As Johnston points out, The Exterminator is a paperback in the tradition of Olympia Press, which means just about everything to me. This brings us to one of the central tenets of William Burroughs collecting. Paperbacks are always more desirable than hardcovers. The first five or six A items of Burroughs’ bibliography are must-haves not so merely because of their contents, great has they are, but because they are paperbacks published by alternative presses. The rise of the Mimeo Revolution parallels the Paperback Revolution and the brief ascendance of the independent bookstop. For me, hardcovers are tainted by ties to corporate publishing and in collecting, as with restaurants, the corporate is to be avoided at all costs. Like all that is great in art, the paperback is disposable, recyclable, useful and ephemeral. Yet not so much like fast food, as farm to table. The best of Burroughs’ bibliography is in this vein. The Auerhahn Exterminator is located at the high end of the paperback spectrum: the fine press of the Mimeo Revolution. The best collectibles belong not on bookshelves or sequestered in the climate controlled backrooms of institutional libraries – although that is always where they end up and die – but in the knapsacks and back pockets of hitchhikers who follow Kerouac on the road. They should be pulled out and enjoyed on road trips, not read in reading rooms. Hardcovers are designed by focus groups and in corporate boardrooms; the design of paperbacks are created on the fly next to mimeograph machines and letterpresses. Of course this is a myth as there is nothing more corporate than the mass market paperback, but some myths, like the myth of an endless frontier in America and its illusionary atmosphere of creative freedom and free speech are too just good and too pure to let facts get in the way. The best Auerhahn publications can be appreciated both on the road and on display. Dave Haselwood was a Pecos Bill of alternative publishing, a larger-than-life figure, and although neither pure poetry nor from San Francisco, his Exterminator feels right at home as a highspot of 1960s Left Coast publishing. And as such it demands pride of place in my book collection.

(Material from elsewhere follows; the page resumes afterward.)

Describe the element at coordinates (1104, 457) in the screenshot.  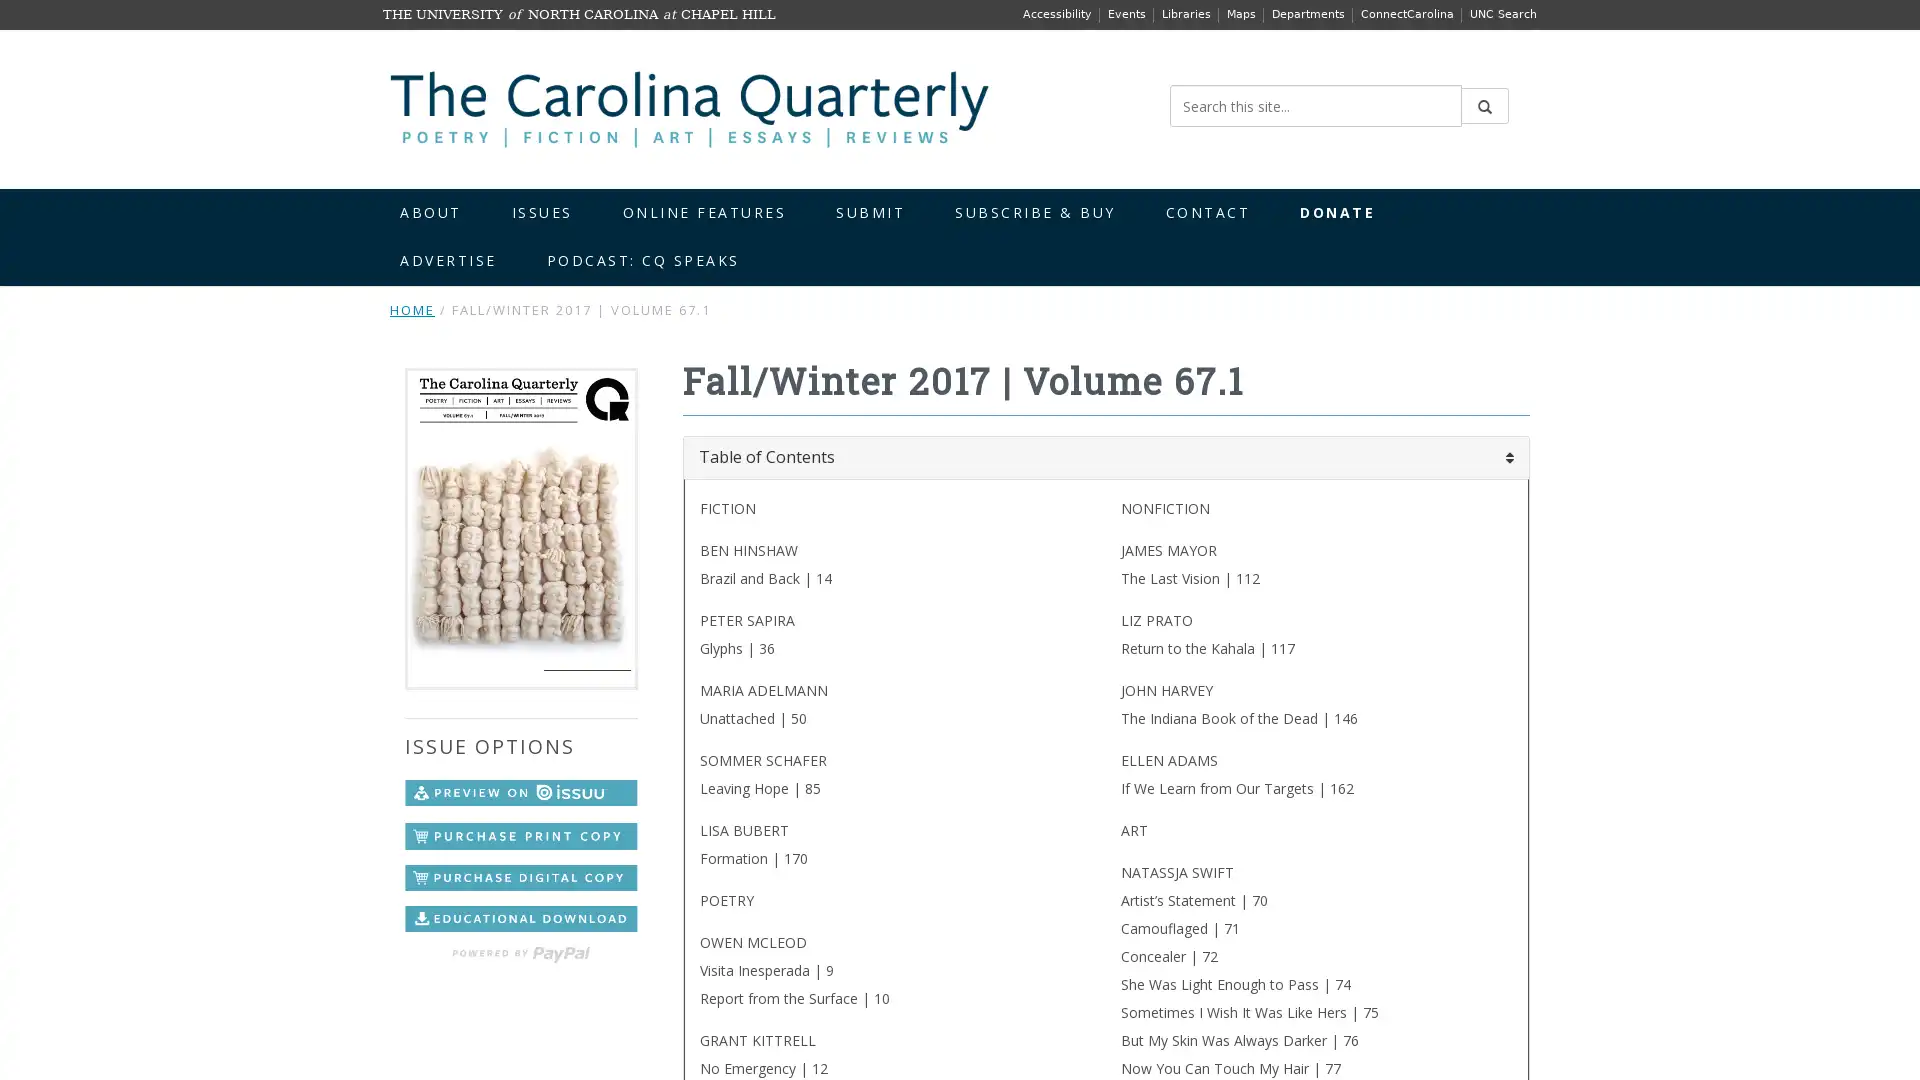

How I would love to see an essay on Burroughs’ typography!!
….. Right on, Jed!
to cover typeface, type graphics, page layout, image use, paper quality, binding … …
There is no doubt in my mind that his early publishers were quite out of their depth when it came to realising his typecripts to the printed page – no wonder the small presses who were not constrained by the corsets old letterpress printers wore became so inspired …. Girodias did his best I think, but Calder, Cape and even Grove just exploited Burroughs.